Thank you so much for sharing the three workarounds — I really appreciate your effort and quick suggesstions.
A few key observations from my side:
Thanks again for your assistance!
Hi @Yusuf7,
I would also take a moment to thank @burakkaragoz , for actively participating in the community forum and for the solutions you’ve been sharing in the community forum. Your contributions make a real difference.
I wanted to check if you had the opportunity to review the information provided. Please feel free to contact us if you have any further questions.
Regards,
Community Support Team.
Hi Community Support Team
Have tested with the first workaround and seems to work, but puts an additionmal step in the design process.
The transport level error issue which we encountered seems like a major potential problem unless we can identify documented root cause / reasons.
Requesting further assistance on this please.
Hi @Yusuf7 ,
This is a frustrating error because "Transport-level error" usually sounds like a network glitch.
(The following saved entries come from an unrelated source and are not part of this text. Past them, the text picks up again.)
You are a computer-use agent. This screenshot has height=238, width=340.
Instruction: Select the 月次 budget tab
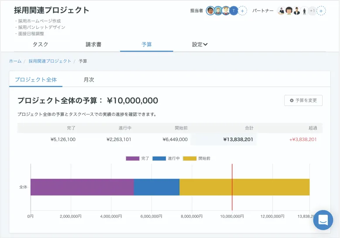[89, 80]
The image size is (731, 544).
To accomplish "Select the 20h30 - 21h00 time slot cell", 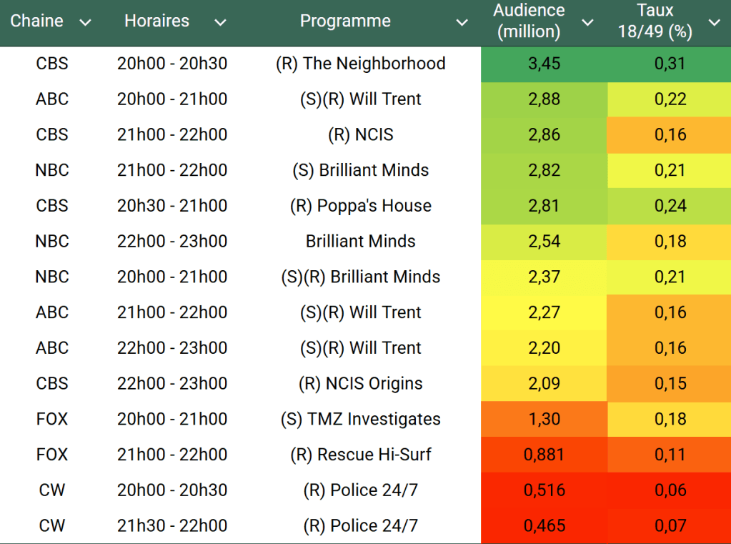I will coord(172,206).
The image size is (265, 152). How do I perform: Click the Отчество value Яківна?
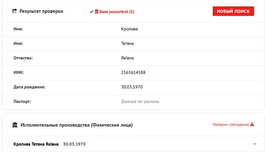tap(127, 58)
However, in the context of Fabric Warehouse executing heavy Stored Procedures, it often points to a Resource Governance kill.
Since you mentioned this specifically happens with SPs involving OPENJSON and heavy transformations, you are likely hitting a memory or transaction log limit on the compute node. This causes the backend to forcibly close the connection to protect the warehouse health.
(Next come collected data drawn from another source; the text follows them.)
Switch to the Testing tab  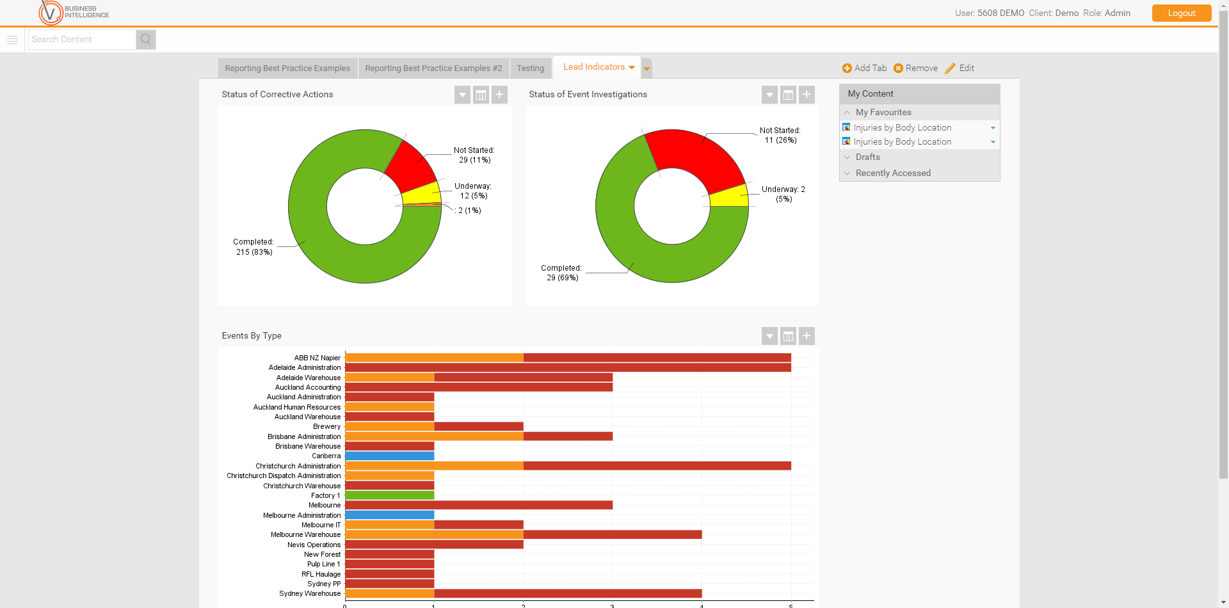pyautogui.click(x=530, y=68)
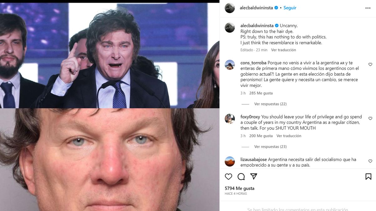This screenshot has height=211, width=376.
Task: View 5794 Me gusta likes
Action: pos(240,188)
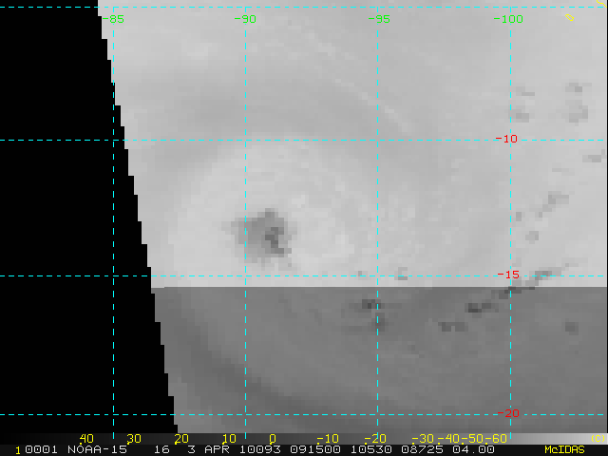Click the -10 latitude label

[506, 139]
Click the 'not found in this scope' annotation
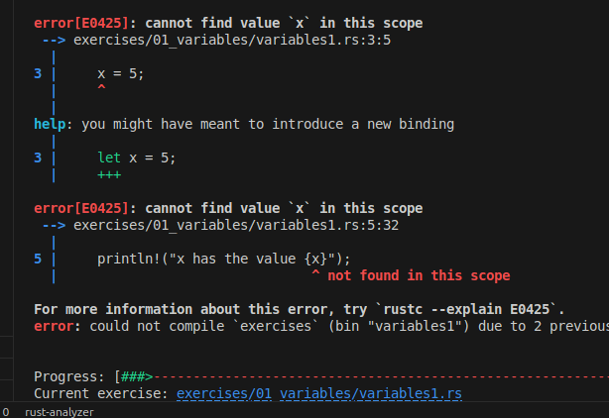The height and width of the screenshot is (418, 609). [x=419, y=275]
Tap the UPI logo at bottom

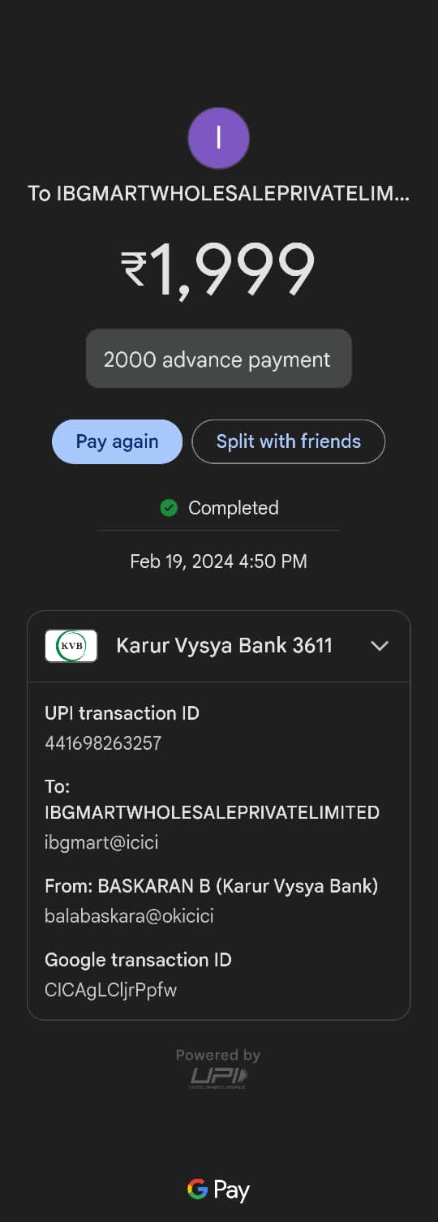coord(218,1077)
Here is why this happens and how to fix it:
1. The "OPENJSON" Overhead Parsing large JSON strings directly in the Warehouse engine can be very memory-intensive. If your SP tries to parse millions of rows in a single INSERT...SELECT statement, it might spike the resource usage beyond the capacity of your current SKU. This leads to a disconnect.
2. Mitigation Strategies
Strategy A: Materialize Intermediate Results (CTAS) Instead of doing OPENJSON + AT TIME ZONE + INSERT all in one go, try to break it down. Use CREATE TABLE AS SELECT (CTAS) to first parse the JSON into a temporary (or staging) table. Then run a second step to apply the Time Zone transformation. This helps the engine manage memory better than one giant query.
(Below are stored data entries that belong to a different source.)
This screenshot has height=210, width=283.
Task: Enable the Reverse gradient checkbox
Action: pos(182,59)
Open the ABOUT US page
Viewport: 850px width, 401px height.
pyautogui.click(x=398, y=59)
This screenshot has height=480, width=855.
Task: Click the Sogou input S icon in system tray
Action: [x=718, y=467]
Strategy B: Batching If the source table is huge, do not process it all at once. Loop through your data in chunks (e.g., process 100,000 rows at a time based on an ID or Date range). This keeps the transaction size small and prevents timeouts.
Strategy C: Check Statistics Ensure statistics are up to date on the source table. Sometimes a bad execution plan causes the engine to allocate way more memory than needed for the JSON parsing. Run: UPDATE STATISTICS [YourSchema].[YourTable]
Why Dataflow Gen2 works: You noticed Dataflow Gen2 works but is slow. That is because Dataflow handles row-by-row streaming and pagination better. Whereas the Warehouse tries to do a massive set-based operation which hits the limit.
Try the CTAS approach first. It is usually the performance winner in Fabric DW!
If my response resolved your query, kindly mark it as the Accepted Solution to assist others. Additionally, I would be grateful for a 'Kudos' if you found my response helpful.
This response was assisted by AI for translation and formatting purposes.